The aware therapist recognizes over-reactions for transference (generally a safe assumption, but not one to be just assumed), and interprets these back to the patient, " I don't think you are a bad person – but you seem to think that is what I think of you. Am I perhaps reminding you of past relationships you've been in where you have felt similarly treated?" The occurence of transference then becomes an opportunity for growth of the patient's self awareness. If you can recognize the patterns you are succeptable to falling into, you aren't as much at their mercy anymore.

Counter-Transference

It's not just patients who are vulnerable to transference Therapists routinely (if grudgingly) also form transferences with their patients. This is called counter-transference when this happens, to indicate that it is the therapist's rather than the patient's issue and responsibility. A typical counter-transference might occur when a therapist starts feeling angry with a patient who describes doing something that is similar to something that previously harmed (or would harm) the therapist or someone the therapist cares about. A therapist I'm friendly with recently described a situation where a patient was talking about feeling good about not being expected by his elderly parent to take care of that parent. The parent in this case preferred the patient's brother to provide care, and the patient enjoyed the freedom of being the 'less responsible child'. The therapist found herself suddenly angry with her patient because she was herself a 'responsible child' with an irresponsible brother and she felt herself to be unfairly burdened with elder care responsibilities. It wasn't exactly fair for her to get pissed at her patient, and she didn't show it or let the anger feeling interfere with her duties, but she did feel it, and it was there because of counter-transference

Experienced and ethical therapists notice when they are forming counter-transferences and handle them appropriately.
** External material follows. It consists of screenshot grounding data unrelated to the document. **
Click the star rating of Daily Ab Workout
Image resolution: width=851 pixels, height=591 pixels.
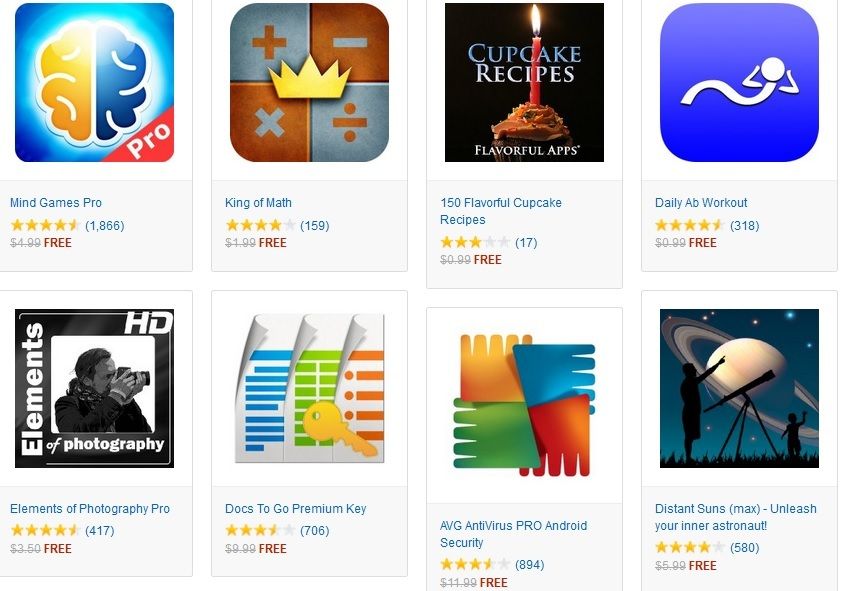(690, 225)
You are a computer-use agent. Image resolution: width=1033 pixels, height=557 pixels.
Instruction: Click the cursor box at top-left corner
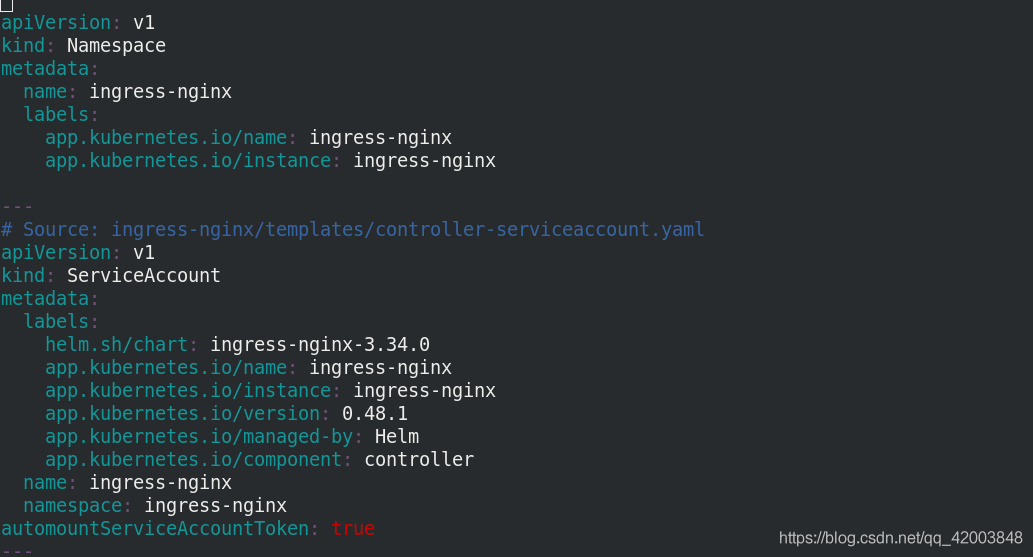tap(7, 5)
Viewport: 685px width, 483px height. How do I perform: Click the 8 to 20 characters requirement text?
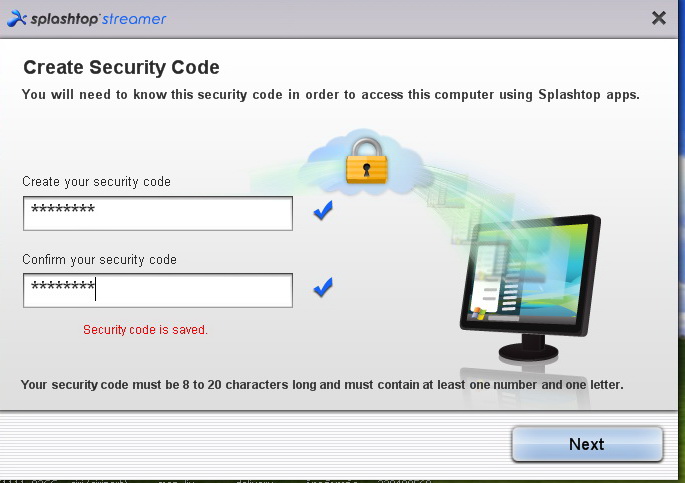(x=322, y=385)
This means that they take steps to deal with their own issues so that they do not impose on their work. If they cannot manage their reaction on their own, they seek out their own therapy or supervision situation where they can get help in dealing with it. If they cannot deal with it, they must then stop working with the triggering patient if feasible and possible, recommending another comparable therapist who will not be so affected whenever that is possible. Therapists should strive to never abandon patients, but this doesn't mean that sometimes everyone isn't better off with a therapist recusing him or herself from working with a particular patient.

Recognizing counter-transference is as hard as recognizing transference, which is to say, very hard, and even good therapists may take a little while to figure out what is happening. It is ultimately the therapist's responsibility to figure it out, however.

Conclusion

So that brings us to the end of this essay on transference Transference is a truly amazing process, casting light as it does on hidden thoughts, feelings, wishes and motivations that would otherwise remain hidden and troubling. Freud's recognition and characterization of transference was brilliant in of itself (although I believe there were writers who recognized the phenomena before he did), but the thing that moves his contribution over the top to genius status was his recognition that transference could be used as a therapy tool. The psychoanalytic therapy he pioneered featured analysis of transference as a central element, and generations of psychoanalytically oriented therapists since his time have continued to recognize the importance and centrality of transference to the work of therapy. Awareness of transference is no cure-all. It is really best suited for problems that are relational in nature (such as anger or depression problems – where transference leads patients towards inappropriate and exaggerated moods and actions). It is not particularly helpful if you are working with a patient who is dealing with a primarily biological problem like schizophrenia or autism, for example. Nevertheless, it is a useful and brilliant tool and technique for most all therapists to know about and use appropriately to the benefit of patients. It is a major contribution of the psychodynamic approach to the universe of psychotherapy techniques.